Memorial Service

Today was very challenging. We had a memorial service for the many residents who have passed away at a nearby nursing home where I provide psychological services.

I was asked to speak for a few minutes, after the opening prayer. I stressed that grief is individual, and that we need to feel free to express our emotions. I shared a poem about losing a loved one. Surprisingly, I was able to maintain my composure while reading these words.

There was a slide show, with pictures of the residents who have passed away. It was accompanied by very inspirational music. Soon into watching this slide show, my tears began to freely flow. I cried so hard that my entire mask was completely soaked.

Of course, today’s service reminded me of the loss of my mother, which occurred nine months ago. I miss her so very much. I know that she’s in a much better place, and I do take deep comfort in that knowledge.

Nevertheless, I miss the sound of my mother’s voice, her laughter, and the way in which she always had the right words to say to make me feel much better.

Coping with Loss Inservice

Earlier today, I delivered two in-service presentations for a nearby nursing home where I provide psychological services. The topic was “”Coping with Loss.”

This 80-bed facility has recently lost twenty-one residents, due to COVID-19. The impact of responding to so many deaths, within a relatively brief period of time, has been very significant.

This was not an easy topic to research, nor about which to present. So much of the material caused me to think about the death of my mother, which occurred nearly nine months ago.

I provided information about the Kubler-Ross model of grieving, as well as J. WilliamWorden’s more updated model of this challenge. I stressed that everyone experiences grief in their own unique way, that not everyone passes consecutively through the stages of grief, and that we might get stuck at a particular phase of the grieving process.

Some staff members discussed how they worked together as an effective team during this crisis. Others stated the difficulty of refraining from useful interventions, due to respecting residents’ wishes at the end of their lives.

After my presentation, I asked staff members if they wanted to share how they have been impacted by the recent loss of so many residents. Many of them shared feeling overwhelmed by the challenges of adjusting to multiple deaths within a brief period of time.

I truly felt honored to be asked to present in-services about this very important topic. I’m thankful that there’s an upcoming memorial service to honor these deeply valued residents.

Can’t Believe My Eyes

The past couple of weeks have been very interesting, with respect to my eye health. Never take your vision for granted.

Since I spend so much time providing online counseling sessions, I’ve noticed increased eye strain. I decided to invest in a pair of blue light eyeglasses to reduce this problem.

Ten days ago, I developed yet another episode of optic neuritis. Almost without exception, it has affected my right eye. I chose to let this episode resolve on its own, rather than phoning my neurologist to receive a course of steroids. The eye pain and blurred vision have now resolved, most thankfully.

Earlier today, I had my annual eye examination. Thankfully, my prescription for contact lenses has not changed. He said that my optic nerve appears healthy. Surprisingly, my eye doctor said that I have cataracts in both eyes. He said that I’m somewhat young to have developed cataracts.

Optic Neuritis, Again

This weekend, I’ve developed another episode of optic neuritis. I’ve had this MS symptom so many times.

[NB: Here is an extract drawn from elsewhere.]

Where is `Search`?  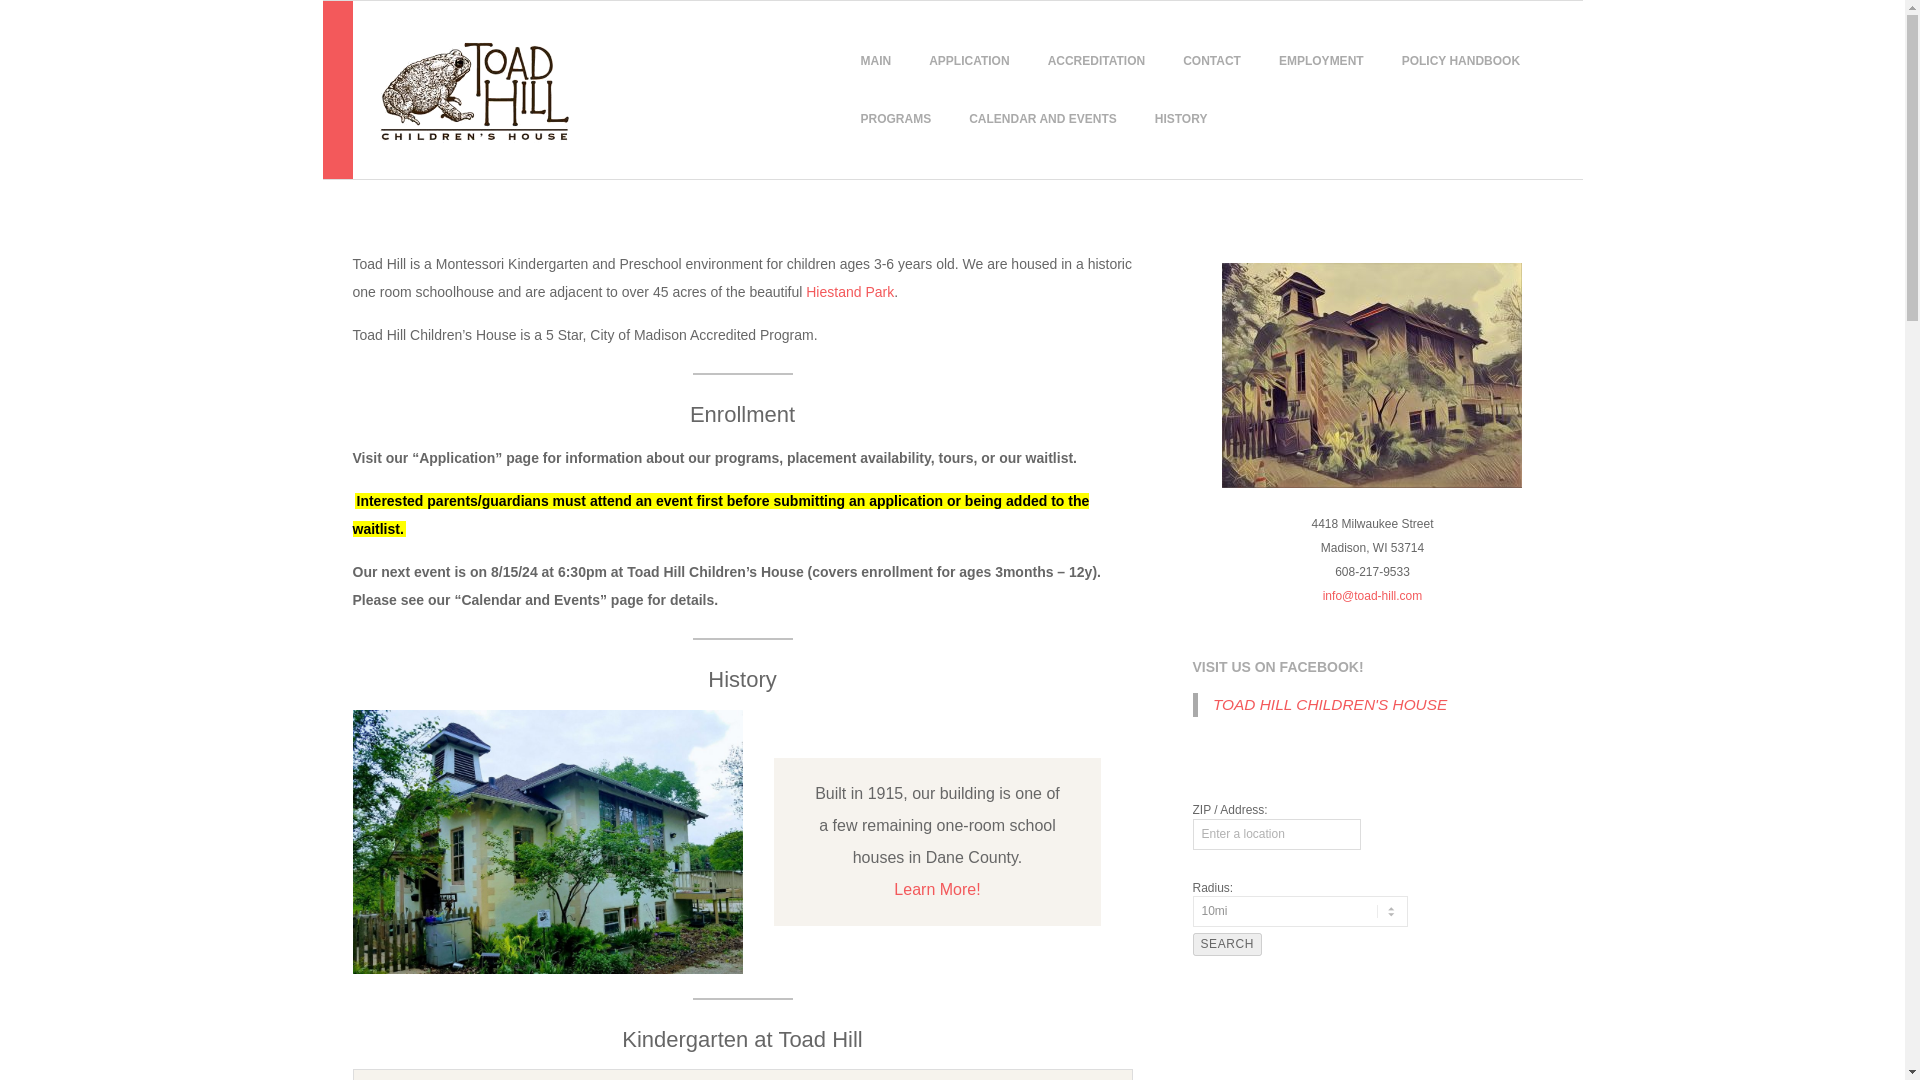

Almost every time, optic neuritis has affected my right eye. I feel pain behind my right eye. I’m extra sensitive to bright light. In addition, I’m experiencing blurred vision.

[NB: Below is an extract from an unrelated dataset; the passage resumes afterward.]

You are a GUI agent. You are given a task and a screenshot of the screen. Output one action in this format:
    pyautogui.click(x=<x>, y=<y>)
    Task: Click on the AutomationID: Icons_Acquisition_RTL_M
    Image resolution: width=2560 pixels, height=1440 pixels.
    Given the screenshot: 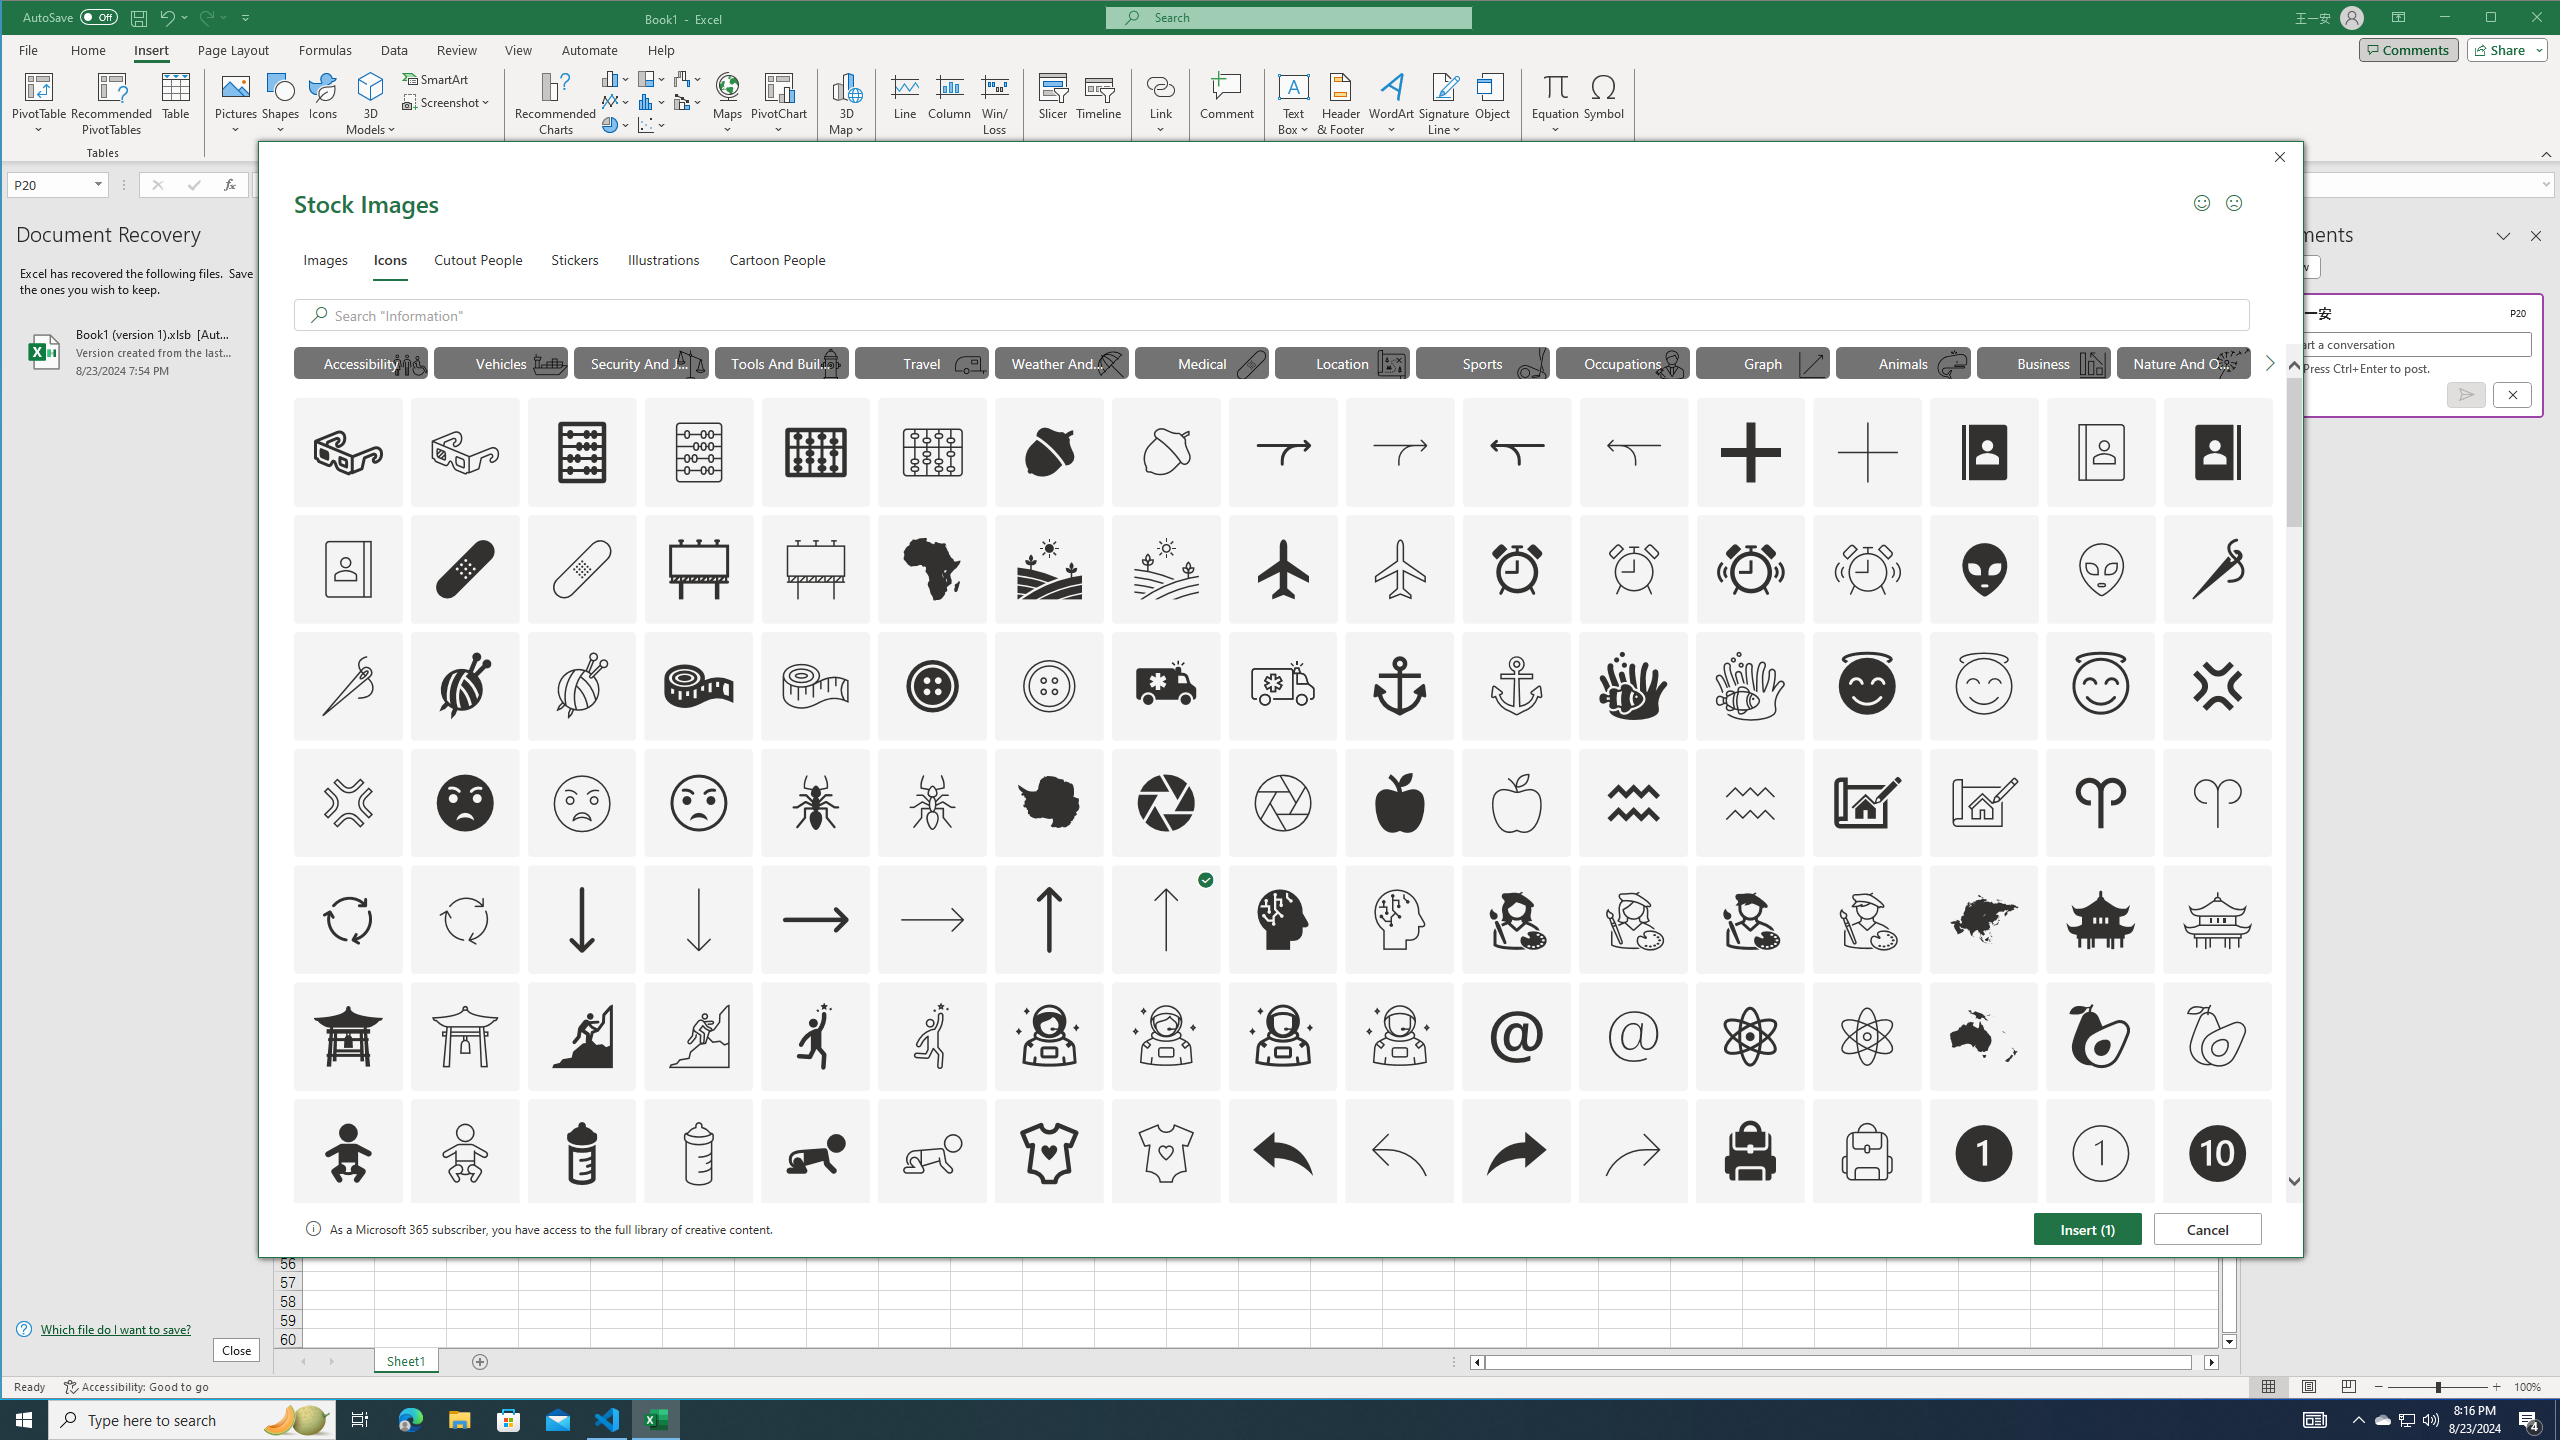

After forty years of having MS symptoms, I’m still surprised when they seemingly develop out of nowhere. I hope this episode clears up quickly.

Feeling Weary

Today, I’m simply feeling weary. Weary of the ongoing COVID-19 pandemic, weary of the recent craziness in Washington D.C., and weary of working so hard, in utter isolation.

I’m also weary of managing so many chronic medical conditions. On a regular basis, I need to order prescriptions, schedule appointments, undergo tests, etc. I’m especially weary that so many of my prescriptions have been changed, as well as the medical expenses that I have, even with health insurance.

I have so many medical conditions that involve fatigue as a symptom, such as MS and Hashimoto’s thyroiditis. I take so many medications that list fatigue as a side effect. I have relapsing-remitting MS, which is extraordinarily stress-sensitive. When I feel stressed, my MS fatigue consistently worsens.

I’m weary of being updated about the deaths of nursing home residents whom I’ve been seeing each week, for the past few years. I’m weary of always needing to be “on” for my online counseling sessions, despite how I feel.

I know that this too shall pass, but today, I’m just plain weary.